>>

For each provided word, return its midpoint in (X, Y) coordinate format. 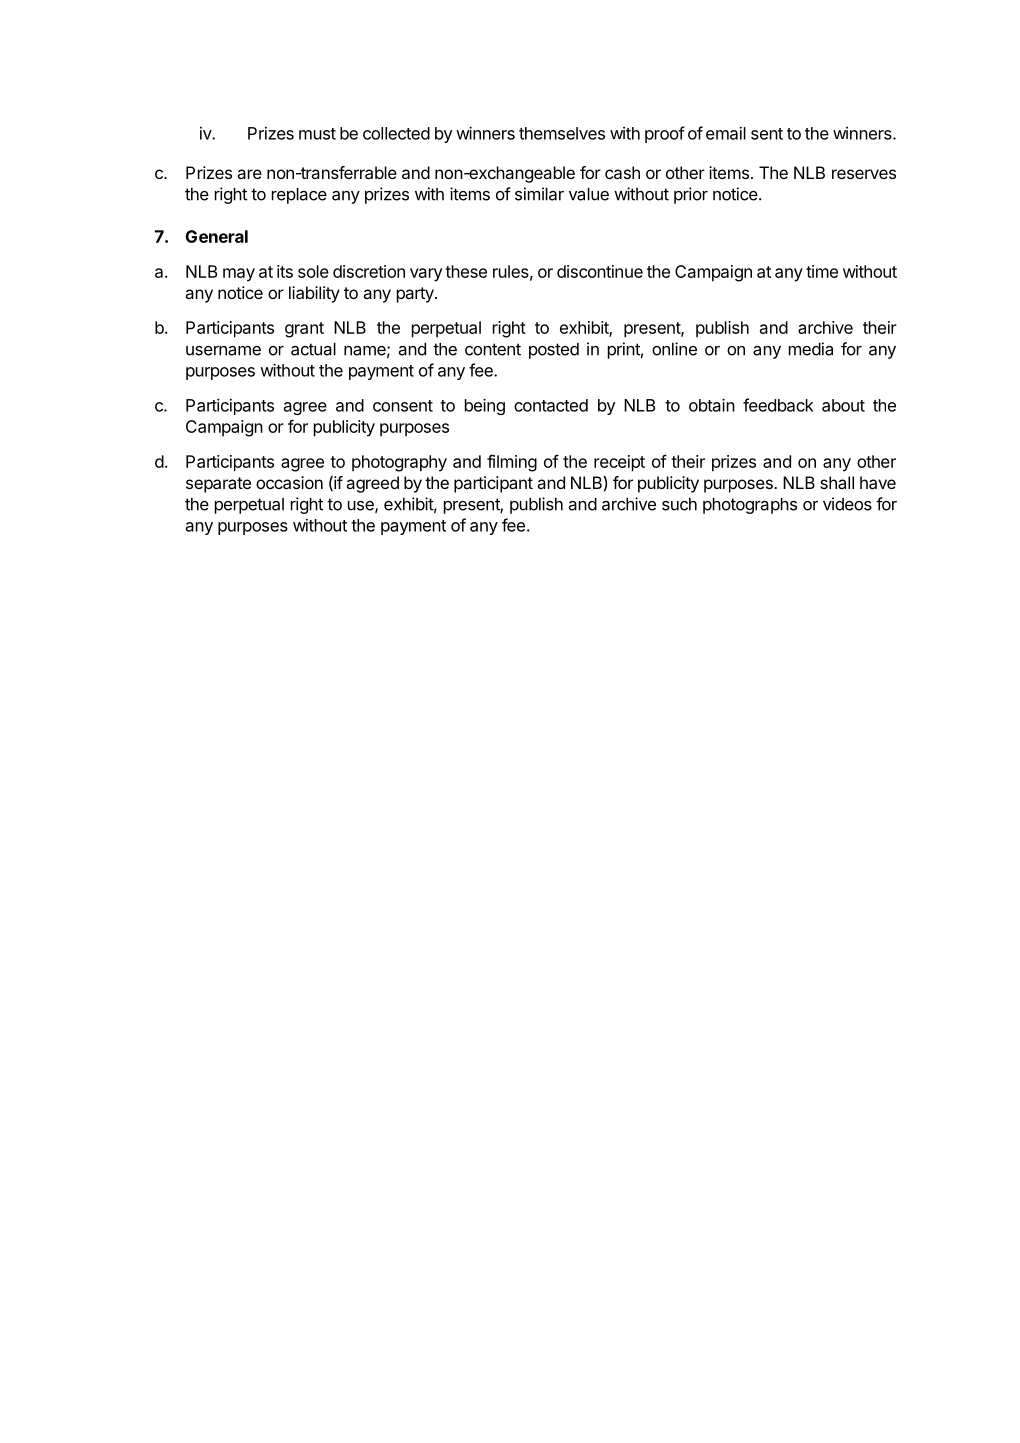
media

<<
>>

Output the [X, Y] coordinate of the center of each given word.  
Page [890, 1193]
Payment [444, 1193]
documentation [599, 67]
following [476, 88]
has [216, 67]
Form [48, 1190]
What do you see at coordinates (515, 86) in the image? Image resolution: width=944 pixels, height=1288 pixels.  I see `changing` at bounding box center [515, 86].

<<

Aim: Switch "documentation" to "records" in the part of the data that opens with the line containing "Payment [444, 1193]" and closes with the line containing "What do you". Return only those lines, with everything else unchanged.

Expected answer:
Payment [444, 1193]
records [599, 67]
following [476, 88]
has [216, 67]
Form [48, 1190]
What do you see at coordinates (515, 86) in the image? Image resolution: width=944 pixels, height=1288 pixels.  I see `changing` at bounding box center [515, 86].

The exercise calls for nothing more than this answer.